Retired nurse arrested for trying to take 97-year-old mum out of Yorkshire care home
Gran-of-eight Ylenia Angeli, 73, said she was 'terrified' she would never see her mum Tina Thornborough, who is suffering from dementia, again due to the fresh lockdown.
Ylenia forced her way into the Northgate Care Home in Market Weighton on Tuesday with a bunch of roses and wheeled her mum out without permission from staff and against Covid regulations.
Shortly afterwards she was detained by officers from Humberside Police who were called by staff at the home.
Distressing footage of the arrest was put on social media by Mrs Angeli's daughter Leandra Ashton, a former Corrie actress.
Mrs Angeli, who was released without charge, said she had not been able to see her mother properly due to the coronavirus pandemic as care home visits have not been allowed.
Ylenia said she was speaking out not just for her mum but "all the elderly people in care" and pleaded for rules around visits to be relaxed for relatives.
She said: "She's 97 with not very long left and with the second lockdown imminent I was terrified about not being able to see her.
"I want to be the one who feeds her, hugs her, puts my arms around her and everything else.
"This would have been and probably will turn out to be our last visit with her for some time.
"If she's at home with me I can see her everyday and give her everything she needs.
"She has deteriorated to the point she needs an awful lot of care and I feel like I'm best-placed to give it to her.
"I'm a trained nurse, I had my own care home so I know what I'm doing.
"I just want to plead with the social care system to please let me take my mum home."
Ylenia's daughter Leandra, 42, posted on Facebook footage of police holding her.
She was later de-arrested and her mum was returned to the care home where she has been resident for almost a year.
Leandra, who played Saskia Larson on the ITV soap between March and June 2016, said the incident happened after she and her mum went for a "window visit".
She insisted the attempted removal of Tina was not pre-mediated and that the pair became emotional when they were told they could not see her without the glass.
She said: "When I saw my nan through the glass I started crying and my mum asked if we could bring nan out so we could see her without the glass.
"They said no but my mum forced entry with a bunch of roses.

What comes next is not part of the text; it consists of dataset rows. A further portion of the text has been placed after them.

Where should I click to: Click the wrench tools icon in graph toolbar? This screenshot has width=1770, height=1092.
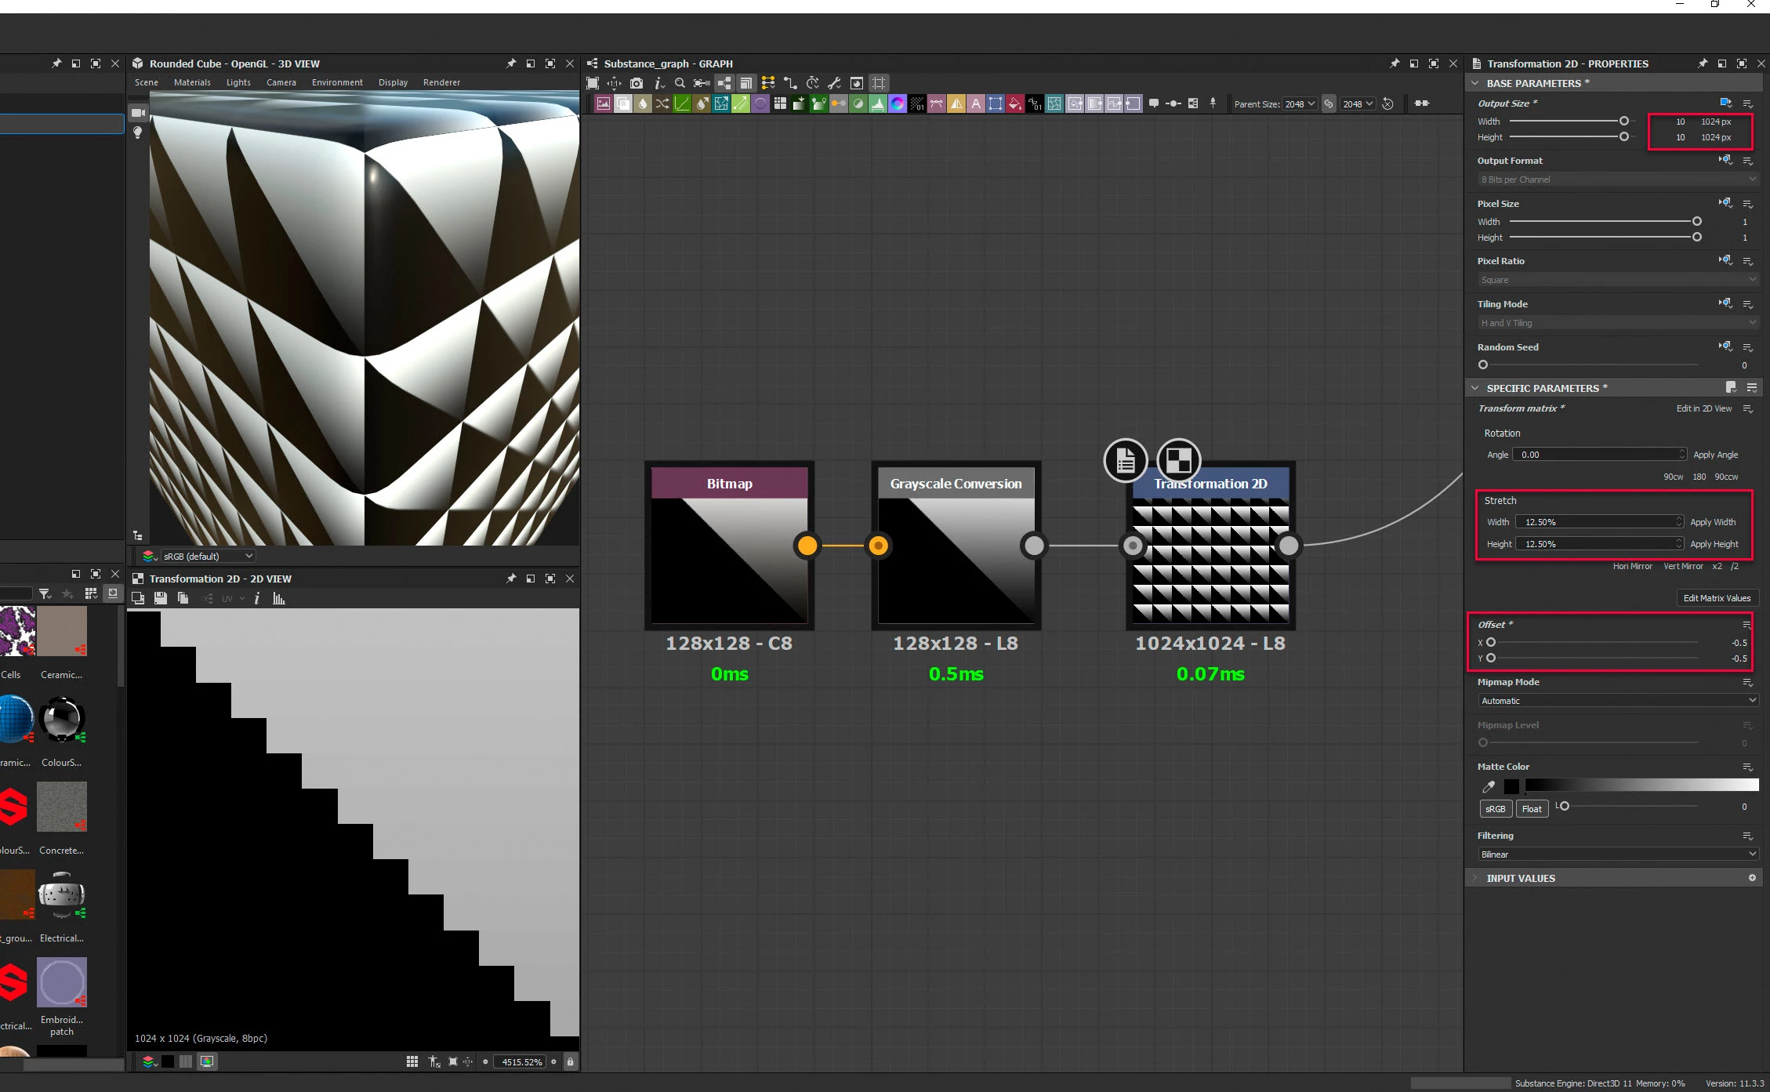(834, 83)
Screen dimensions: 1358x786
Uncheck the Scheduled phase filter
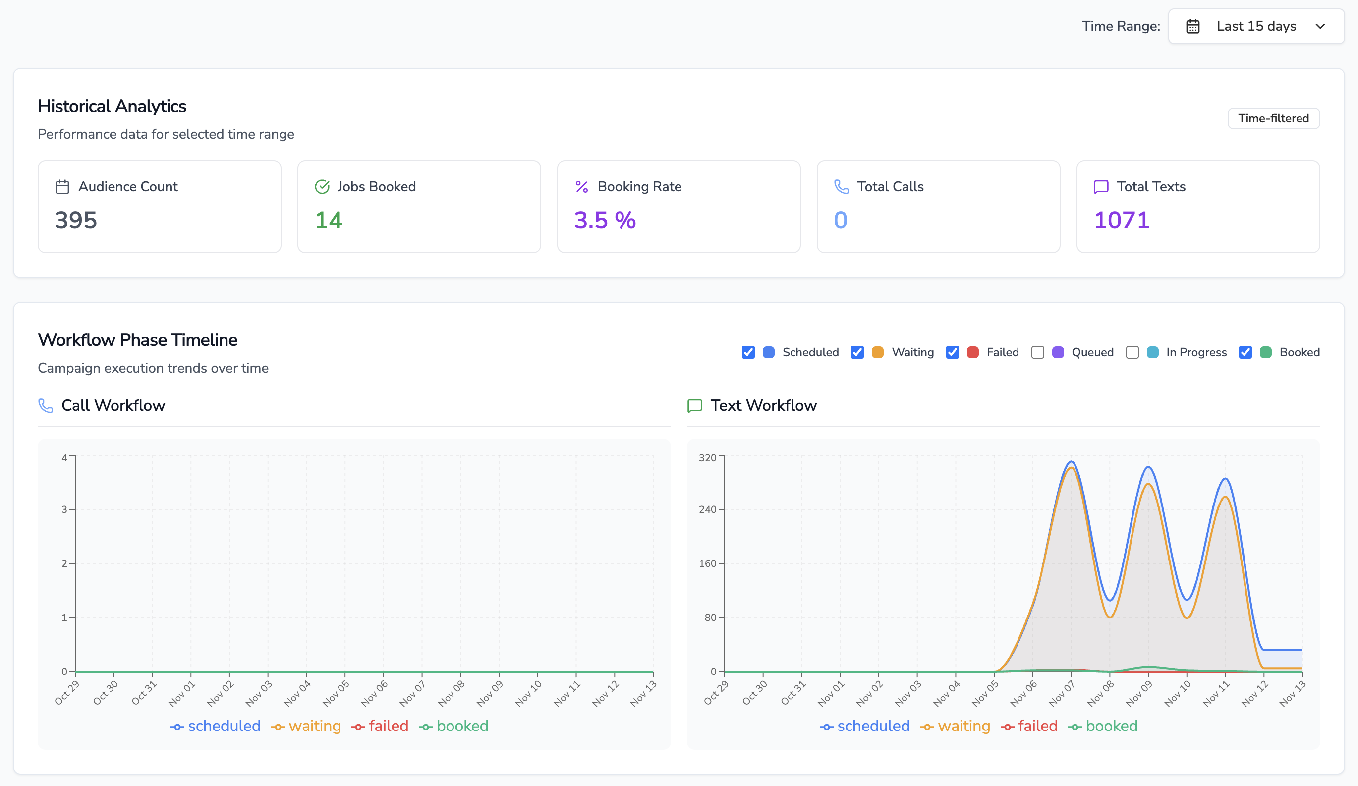click(x=748, y=352)
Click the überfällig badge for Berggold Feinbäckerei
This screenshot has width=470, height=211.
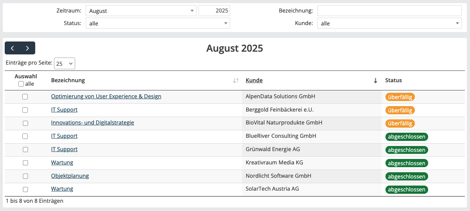coord(400,110)
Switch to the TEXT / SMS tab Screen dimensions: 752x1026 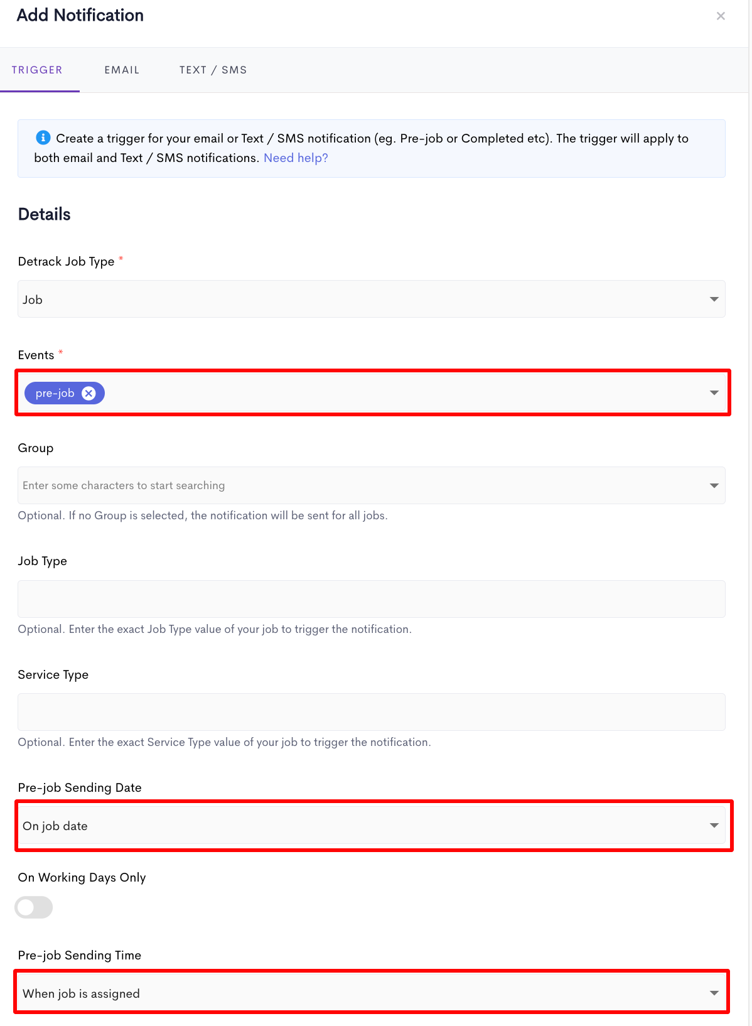tap(213, 70)
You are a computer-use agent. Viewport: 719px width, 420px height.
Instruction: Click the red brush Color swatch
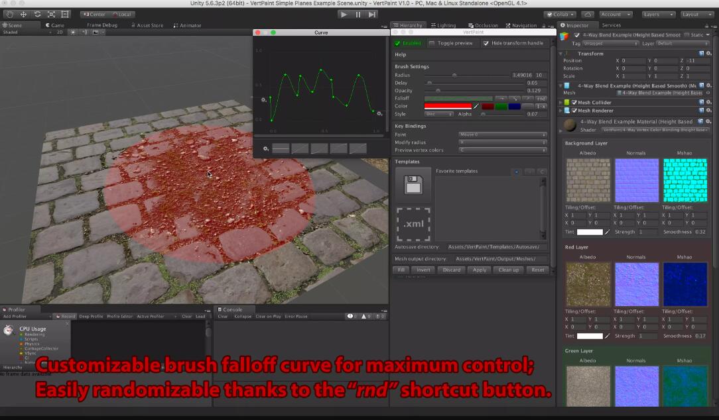[447, 106]
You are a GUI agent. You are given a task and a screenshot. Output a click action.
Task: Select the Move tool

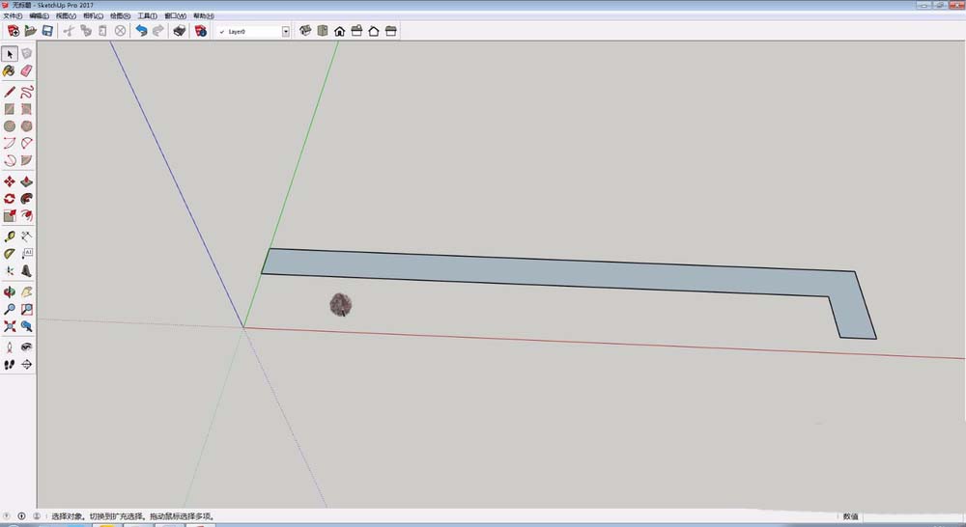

"She pushed this woman out of the way quite lightly to get to my nan so she could hug her.
"My mum then wheeled my nan around to see me and wheeled her towards me and she did she just kept going.
"We were outside and we just thought 'let's keep going', it wasn't pre-meditated.
"We got into a car then went to a nearby garden centre car park to gather our thoughts and decide what to do.
"My nan was absolutely fine, she was enjoying it all and just really, really pleased to see us."
Staff at the care home called cops to report an assault and officers swooped on the family and put Ylenia in cuffs.
They released her a short time later when the situation had calmed down and Tina had been returned to care.
Leandra added: "As we were working out what the hell we were going to do the police came and blocked us in.
"We said my mum was happy to go in and talk about the suspected assault but asked if we could take my nan back to my house, even just for 24 hours.
"We just wanted to care for her.
"The officer came back and said they were going to take my nan back to the care home, which is when my mum said 'no'.
"She was refusing to let her go back, she made it clear they would have to arrest her before taking her mother.
"They arrested her on suspicion of assault but then de-arrested her not long after."
Leandra, who described her nan as "incredibly feisty", made an impassioned plea for rules around care home visits to change during the lockdown.
She said: "We're talking about the health of a country and the health of the elderly, we do not need to be focussed on one illness, we need to be focussed on every illness.
"There is nothing that I see anywhere about what we can do to support the immune systems of our elderly.
"I think it is limited and it is flawed. I'm shocked at the narrowness of the debate and how we're dealing with this crisis.
"The incident with my nan shows the level of frustration that so many people around the world are at at this point.
"It's been such an upsetting nine months for us, like many others with elders in care.
"If we can use this as an example of how flawed this system and this approach is and the collateral damage that is being done then that's good.
"We have to give people a quality life, if we're just locking them up and isolating them and leaving them to deteriorate they might as well die.
Assistant Chief Constable Chris Noble of Humberside Police said: "The officer in attendance had to ensure that that everyone was safe and in particular the 97 year old lady who was frail and vulnerable and so made the decision to briefly restrain the 73 year old woman until the situation was calm and under control.
"Officers then returned the elderly lady to the home.
"The 73 year old lady was then immediately unrestrained, de-arrested and allowed to return home with her daughter.
"She and her daughter thanked the officers for the way they had dealt with the incident.
"We understand that this is an emotional and difficult situation for all those involved.
"We sympathise with all families who are in this position and will continue to provide whatever support we can to both parties."
The Northgate Care Home has declined to comment.